### Task objective
Each line of the records below that contains "Sort" needs to be copied.

[Entries taken from a collection]

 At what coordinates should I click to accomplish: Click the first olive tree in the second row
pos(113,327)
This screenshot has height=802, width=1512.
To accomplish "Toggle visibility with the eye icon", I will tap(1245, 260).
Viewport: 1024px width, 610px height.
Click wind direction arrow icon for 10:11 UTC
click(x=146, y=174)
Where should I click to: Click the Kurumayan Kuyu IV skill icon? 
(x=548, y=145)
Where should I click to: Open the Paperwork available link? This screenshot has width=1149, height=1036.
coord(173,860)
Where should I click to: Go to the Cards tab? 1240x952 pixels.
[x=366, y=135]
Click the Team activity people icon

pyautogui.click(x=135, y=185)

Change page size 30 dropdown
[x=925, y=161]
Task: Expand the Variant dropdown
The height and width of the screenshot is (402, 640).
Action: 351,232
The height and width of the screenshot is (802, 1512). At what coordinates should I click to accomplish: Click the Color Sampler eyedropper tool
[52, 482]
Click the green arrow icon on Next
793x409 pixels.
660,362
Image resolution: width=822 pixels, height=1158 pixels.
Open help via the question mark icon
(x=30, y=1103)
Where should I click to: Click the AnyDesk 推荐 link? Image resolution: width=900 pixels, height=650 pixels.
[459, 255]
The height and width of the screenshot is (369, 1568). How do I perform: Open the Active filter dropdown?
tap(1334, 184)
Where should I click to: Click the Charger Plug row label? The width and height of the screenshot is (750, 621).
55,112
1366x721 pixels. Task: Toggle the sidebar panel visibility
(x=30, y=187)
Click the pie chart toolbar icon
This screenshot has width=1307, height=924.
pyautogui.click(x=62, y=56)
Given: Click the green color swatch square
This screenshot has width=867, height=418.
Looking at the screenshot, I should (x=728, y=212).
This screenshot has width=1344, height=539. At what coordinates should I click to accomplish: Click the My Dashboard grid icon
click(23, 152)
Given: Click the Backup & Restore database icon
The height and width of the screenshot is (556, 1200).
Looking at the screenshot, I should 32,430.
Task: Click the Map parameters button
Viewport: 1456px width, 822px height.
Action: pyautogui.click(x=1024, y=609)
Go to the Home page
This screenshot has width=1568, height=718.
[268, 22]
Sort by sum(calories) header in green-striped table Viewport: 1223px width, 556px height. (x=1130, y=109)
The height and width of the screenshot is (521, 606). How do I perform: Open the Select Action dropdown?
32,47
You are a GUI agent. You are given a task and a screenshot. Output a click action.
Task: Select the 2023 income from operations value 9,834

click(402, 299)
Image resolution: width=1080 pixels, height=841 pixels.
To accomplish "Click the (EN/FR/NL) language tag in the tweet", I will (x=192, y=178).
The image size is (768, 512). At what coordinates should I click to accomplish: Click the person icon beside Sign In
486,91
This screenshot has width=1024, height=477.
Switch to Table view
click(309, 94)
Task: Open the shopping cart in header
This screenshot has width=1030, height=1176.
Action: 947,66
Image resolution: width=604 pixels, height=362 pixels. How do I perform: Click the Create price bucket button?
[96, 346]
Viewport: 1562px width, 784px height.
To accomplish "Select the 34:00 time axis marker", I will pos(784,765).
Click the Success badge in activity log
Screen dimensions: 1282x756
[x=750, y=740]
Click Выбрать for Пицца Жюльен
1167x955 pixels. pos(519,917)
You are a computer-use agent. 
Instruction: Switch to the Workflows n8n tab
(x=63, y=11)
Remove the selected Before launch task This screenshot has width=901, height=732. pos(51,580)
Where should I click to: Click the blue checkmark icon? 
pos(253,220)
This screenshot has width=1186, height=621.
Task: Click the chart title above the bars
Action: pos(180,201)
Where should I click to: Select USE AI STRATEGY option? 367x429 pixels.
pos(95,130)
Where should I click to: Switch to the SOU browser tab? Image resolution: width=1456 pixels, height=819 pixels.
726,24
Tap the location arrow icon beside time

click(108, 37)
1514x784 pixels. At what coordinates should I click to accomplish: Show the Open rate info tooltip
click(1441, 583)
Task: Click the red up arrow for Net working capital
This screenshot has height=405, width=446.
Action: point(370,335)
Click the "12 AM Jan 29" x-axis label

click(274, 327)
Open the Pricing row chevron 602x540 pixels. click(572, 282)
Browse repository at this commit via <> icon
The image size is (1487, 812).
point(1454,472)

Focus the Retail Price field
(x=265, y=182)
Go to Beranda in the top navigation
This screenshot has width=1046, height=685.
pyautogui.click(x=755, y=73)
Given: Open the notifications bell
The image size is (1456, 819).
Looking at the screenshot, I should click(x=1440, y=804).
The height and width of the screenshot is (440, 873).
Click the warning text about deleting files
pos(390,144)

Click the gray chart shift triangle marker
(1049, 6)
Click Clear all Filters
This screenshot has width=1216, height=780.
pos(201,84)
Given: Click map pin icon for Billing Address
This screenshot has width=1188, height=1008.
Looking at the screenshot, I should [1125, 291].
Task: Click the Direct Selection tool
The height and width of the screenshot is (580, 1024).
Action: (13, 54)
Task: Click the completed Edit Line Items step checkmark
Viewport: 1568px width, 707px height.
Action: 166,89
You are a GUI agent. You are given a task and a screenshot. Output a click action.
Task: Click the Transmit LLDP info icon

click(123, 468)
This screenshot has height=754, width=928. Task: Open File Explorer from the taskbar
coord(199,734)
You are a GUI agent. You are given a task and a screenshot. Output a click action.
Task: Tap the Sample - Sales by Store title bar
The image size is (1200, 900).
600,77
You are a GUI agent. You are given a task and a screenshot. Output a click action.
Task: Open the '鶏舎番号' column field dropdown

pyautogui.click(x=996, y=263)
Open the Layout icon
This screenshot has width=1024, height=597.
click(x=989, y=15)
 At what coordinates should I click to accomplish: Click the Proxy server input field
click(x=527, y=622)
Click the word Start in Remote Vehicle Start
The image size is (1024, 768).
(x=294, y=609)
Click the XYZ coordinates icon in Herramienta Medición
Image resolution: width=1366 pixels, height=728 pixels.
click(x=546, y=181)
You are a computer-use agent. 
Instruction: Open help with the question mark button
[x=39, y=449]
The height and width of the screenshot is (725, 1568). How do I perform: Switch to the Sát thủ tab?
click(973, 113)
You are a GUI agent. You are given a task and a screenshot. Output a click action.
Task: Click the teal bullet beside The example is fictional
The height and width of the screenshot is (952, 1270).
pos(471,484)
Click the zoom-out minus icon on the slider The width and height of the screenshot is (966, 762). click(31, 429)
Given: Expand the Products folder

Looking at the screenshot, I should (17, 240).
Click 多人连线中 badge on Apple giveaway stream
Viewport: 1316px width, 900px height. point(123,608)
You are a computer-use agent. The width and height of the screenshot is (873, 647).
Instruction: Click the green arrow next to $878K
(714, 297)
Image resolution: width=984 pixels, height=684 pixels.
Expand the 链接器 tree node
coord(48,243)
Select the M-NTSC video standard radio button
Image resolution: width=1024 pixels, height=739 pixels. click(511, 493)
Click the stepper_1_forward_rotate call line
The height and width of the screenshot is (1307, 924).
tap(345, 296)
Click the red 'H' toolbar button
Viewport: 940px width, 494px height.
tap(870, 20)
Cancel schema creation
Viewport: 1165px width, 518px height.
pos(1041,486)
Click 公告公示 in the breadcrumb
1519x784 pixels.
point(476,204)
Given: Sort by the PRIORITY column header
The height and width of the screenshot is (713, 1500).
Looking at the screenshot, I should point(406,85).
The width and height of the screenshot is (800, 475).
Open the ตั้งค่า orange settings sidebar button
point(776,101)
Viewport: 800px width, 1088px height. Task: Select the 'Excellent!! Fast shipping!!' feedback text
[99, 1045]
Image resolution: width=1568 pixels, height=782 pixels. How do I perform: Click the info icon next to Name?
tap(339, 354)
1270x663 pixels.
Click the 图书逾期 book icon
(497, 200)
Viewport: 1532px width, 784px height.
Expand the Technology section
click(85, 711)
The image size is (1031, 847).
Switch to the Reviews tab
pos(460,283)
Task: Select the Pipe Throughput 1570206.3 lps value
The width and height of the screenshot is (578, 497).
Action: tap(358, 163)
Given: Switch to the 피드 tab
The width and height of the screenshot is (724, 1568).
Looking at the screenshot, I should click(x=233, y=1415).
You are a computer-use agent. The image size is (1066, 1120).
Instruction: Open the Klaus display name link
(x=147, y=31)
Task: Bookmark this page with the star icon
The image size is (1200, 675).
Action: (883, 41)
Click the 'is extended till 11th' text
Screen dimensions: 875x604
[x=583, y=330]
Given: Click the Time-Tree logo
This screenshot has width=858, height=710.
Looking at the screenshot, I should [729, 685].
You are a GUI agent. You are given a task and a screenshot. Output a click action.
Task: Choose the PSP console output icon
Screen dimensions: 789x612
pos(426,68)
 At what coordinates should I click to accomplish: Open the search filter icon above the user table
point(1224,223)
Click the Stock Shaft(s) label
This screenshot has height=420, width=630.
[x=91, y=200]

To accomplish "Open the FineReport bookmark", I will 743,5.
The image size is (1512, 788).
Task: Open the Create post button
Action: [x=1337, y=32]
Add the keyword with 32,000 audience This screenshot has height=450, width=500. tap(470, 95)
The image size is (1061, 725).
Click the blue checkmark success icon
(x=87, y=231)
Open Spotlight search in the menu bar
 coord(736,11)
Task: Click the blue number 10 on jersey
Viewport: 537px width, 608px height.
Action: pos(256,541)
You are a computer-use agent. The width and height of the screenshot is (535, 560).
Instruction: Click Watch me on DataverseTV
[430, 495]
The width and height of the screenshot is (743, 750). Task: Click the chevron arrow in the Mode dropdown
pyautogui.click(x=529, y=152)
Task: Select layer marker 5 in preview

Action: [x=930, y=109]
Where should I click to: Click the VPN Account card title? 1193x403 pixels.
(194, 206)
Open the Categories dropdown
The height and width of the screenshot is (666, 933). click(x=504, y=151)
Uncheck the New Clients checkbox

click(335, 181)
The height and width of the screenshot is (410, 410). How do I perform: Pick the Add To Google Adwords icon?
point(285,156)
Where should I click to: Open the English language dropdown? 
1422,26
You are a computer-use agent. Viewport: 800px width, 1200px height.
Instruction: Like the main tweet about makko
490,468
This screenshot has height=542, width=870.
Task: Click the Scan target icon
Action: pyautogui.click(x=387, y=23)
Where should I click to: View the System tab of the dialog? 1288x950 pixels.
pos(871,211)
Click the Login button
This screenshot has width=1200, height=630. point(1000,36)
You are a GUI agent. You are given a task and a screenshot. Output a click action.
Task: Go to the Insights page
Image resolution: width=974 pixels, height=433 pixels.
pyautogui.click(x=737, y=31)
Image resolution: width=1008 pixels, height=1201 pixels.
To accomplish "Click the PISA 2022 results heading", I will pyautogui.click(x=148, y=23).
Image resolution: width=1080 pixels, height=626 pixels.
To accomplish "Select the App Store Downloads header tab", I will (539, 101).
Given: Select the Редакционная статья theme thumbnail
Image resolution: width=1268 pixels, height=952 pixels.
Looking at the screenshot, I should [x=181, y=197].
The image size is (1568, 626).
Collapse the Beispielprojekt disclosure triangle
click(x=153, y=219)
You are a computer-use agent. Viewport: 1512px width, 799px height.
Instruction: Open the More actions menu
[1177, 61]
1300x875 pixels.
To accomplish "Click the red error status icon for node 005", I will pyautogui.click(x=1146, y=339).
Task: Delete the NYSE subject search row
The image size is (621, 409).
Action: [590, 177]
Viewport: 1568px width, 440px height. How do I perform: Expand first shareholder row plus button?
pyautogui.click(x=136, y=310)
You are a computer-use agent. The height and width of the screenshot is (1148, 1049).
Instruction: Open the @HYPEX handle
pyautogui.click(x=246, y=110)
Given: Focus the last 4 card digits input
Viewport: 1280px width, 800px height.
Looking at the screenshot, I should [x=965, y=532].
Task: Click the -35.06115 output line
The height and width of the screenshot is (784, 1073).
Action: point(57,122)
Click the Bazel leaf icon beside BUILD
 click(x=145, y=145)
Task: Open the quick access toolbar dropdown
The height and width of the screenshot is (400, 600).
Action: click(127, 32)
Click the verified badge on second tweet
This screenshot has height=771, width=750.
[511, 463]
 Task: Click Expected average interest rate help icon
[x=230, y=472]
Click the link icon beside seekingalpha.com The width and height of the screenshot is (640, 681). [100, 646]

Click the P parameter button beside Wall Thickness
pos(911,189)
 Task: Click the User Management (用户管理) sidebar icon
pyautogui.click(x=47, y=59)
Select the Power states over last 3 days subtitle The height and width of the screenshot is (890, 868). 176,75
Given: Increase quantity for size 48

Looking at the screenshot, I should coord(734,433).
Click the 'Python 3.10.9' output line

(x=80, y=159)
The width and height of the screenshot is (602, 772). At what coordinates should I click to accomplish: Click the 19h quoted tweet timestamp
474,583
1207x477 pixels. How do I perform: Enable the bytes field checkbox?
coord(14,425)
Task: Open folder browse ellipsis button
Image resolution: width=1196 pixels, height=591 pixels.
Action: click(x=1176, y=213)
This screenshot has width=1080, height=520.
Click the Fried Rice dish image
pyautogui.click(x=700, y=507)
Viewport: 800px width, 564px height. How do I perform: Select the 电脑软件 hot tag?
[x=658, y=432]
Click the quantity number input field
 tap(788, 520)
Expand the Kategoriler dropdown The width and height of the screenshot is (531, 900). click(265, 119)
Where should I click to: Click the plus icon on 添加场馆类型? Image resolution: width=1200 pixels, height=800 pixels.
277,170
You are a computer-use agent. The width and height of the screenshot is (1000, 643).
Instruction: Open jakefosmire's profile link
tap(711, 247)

### Reply
Sort by sum(calories) header in green-striped table Viewport: 1223px width, 556px height. (x=1130, y=109)
Given: Sort by the PRIORITY column header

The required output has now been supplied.